__Your goal__: Please provide the entries below again, word for word.

Stored records:
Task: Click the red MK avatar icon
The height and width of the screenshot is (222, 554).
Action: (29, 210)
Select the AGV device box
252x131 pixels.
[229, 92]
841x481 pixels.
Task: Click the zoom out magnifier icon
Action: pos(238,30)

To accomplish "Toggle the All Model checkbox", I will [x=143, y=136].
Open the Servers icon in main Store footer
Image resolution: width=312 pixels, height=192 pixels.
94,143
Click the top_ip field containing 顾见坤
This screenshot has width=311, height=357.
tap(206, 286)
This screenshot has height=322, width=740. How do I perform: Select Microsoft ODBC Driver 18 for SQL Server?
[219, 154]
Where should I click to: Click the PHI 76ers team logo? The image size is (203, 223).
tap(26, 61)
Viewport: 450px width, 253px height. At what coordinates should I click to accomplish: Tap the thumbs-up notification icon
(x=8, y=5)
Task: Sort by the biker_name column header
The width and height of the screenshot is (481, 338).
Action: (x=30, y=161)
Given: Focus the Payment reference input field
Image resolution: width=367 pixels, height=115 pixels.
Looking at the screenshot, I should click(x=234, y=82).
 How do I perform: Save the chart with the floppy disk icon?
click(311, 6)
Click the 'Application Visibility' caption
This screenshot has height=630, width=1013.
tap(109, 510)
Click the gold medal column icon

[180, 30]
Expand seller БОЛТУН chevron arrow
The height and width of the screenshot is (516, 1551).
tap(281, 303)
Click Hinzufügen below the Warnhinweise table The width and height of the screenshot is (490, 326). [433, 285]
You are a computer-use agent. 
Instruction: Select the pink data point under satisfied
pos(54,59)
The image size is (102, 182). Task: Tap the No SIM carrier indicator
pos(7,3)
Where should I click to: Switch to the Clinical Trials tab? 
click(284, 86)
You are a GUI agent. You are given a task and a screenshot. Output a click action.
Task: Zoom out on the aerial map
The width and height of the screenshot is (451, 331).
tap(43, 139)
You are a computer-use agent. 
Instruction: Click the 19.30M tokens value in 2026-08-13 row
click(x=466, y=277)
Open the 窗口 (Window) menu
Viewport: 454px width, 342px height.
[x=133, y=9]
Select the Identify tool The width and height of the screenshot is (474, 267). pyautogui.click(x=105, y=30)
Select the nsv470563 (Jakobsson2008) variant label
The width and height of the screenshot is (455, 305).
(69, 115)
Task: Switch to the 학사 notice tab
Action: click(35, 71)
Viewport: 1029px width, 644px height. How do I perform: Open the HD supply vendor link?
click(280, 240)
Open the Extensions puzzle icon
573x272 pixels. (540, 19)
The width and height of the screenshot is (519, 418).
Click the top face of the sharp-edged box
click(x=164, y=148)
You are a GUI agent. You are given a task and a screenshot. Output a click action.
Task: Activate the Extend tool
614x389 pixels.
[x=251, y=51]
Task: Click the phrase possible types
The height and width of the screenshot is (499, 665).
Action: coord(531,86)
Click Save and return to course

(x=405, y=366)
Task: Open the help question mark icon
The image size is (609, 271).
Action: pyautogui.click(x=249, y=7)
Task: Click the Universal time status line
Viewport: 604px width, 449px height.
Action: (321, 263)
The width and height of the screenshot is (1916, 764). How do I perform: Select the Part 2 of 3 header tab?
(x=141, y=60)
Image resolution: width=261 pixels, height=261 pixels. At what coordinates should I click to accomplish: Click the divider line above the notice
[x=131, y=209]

__Result for this task__:
Task: Click the red MK avatar icon
The height and width of the screenshot is (222, 554).
Action: (29, 210)
Select the AGV device box
252x131 pixels.
[229, 92]
841x481 pixels.
Task: Click the zoom out magnifier icon
Action: pos(238,30)

To accomplish "Toggle the All Model checkbox", I will [x=143, y=136].
Open the Servers icon in main Store footer
Image resolution: width=312 pixels, height=192 pixels.
94,143
Click the top_ip field containing 顾见坤
This screenshot has width=311, height=357.
tap(206, 286)
This screenshot has height=322, width=740. How do I perform: Select Microsoft ODBC Driver 18 for SQL Server?
[219, 154]
Where should I click to: Click the PHI 76ers team logo? The image size is (203, 223).
tap(26, 61)
Viewport: 450px width, 253px height. At what coordinates should I click to accomplish: Tap the thumbs-up notification icon
(x=8, y=5)
Task: Sort by the biker_name column header
The width and height of the screenshot is (481, 338).
Action: (x=30, y=161)
Given: Focus the Payment reference input field
Image resolution: width=367 pixels, height=115 pixels.
Looking at the screenshot, I should click(x=234, y=82).
 How do I perform: Save the chart with the floppy disk icon?
click(311, 6)
Click the 'Application Visibility' caption
This screenshot has height=630, width=1013.
tap(109, 510)
Click the gold medal column icon

[180, 30]
Expand seller БОЛТУН chevron arrow
The height and width of the screenshot is (516, 1551).
tap(281, 303)
Click Hinzufügen below the Warnhinweise table The width and height of the screenshot is (490, 326). [433, 285]
You are a computer-use agent. 
Instruction: Select the pink data point under satisfied
pos(54,59)
The image size is (102, 182). Task: Tap the No SIM carrier indicator
pos(7,3)
Where should I click to: Switch to the Clinical Trials tab? 
click(284, 86)
You are a GUI agent. You are given a task and a screenshot. Output a click action.
Task: Zoom out on the aerial map
The width and height of the screenshot is (451, 331).
tap(43, 139)
You are a computer-use agent. 
Instruction: Click the 19.30M tokens value in 2026-08-13 row
click(x=466, y=277)
Open the 窗口 (Window) menu
Viewport: 454px width, 342px height.
[x=133, y=9]
Select the Identify tool The width and height of the screenshot is (474, 267). pyautogui.click(x=105, y=30)
Select the nsv470563 (Jakobsson2008) variant label
The width and height of the screenshot is (455, 305).
(69, 115)
Task: Switch to the 학사 notice tab
Action: click(35, 71)
Viewport: 1029px width, 644px height. How do I perform: Open the HD supply vendor link?
click(280, 240)
Open the Extensions puzzle icon
573x272 pixels. (540, 19)
The width and height of the screenshot is (519, 418).
Click the top face of the sharp-edged box
click(x=164, y=148)
You are a GUI agent. You are given a task and a screenshot. Output a click action.
Task: Activate the Extend tool
614x389 pixels.
[x=251, y=51]
Task: Click the phrase possible types
The height and width of the screenshot is (499, 665).
Action: coord(531,86)
Click Save and return to course

(x=405, y=366)
Task: Open the help question mark icon
The image size is (609, 271).
Action: pyautogui.click(x=249, y=7)
Task: Click the Universal time status line
Viewport: 604px width, 449px height.
Action: (321, 263)
The width and height of the screenshot is (1916, 764). How do I perform: Select the Part 2 of 3 header tab?
(x=141, y=60)
Image resolution: width=261 pixels, height=261 pixels. At what coordinates should I click to accomplish: Click the divider line above the notice
[x=131, y=209]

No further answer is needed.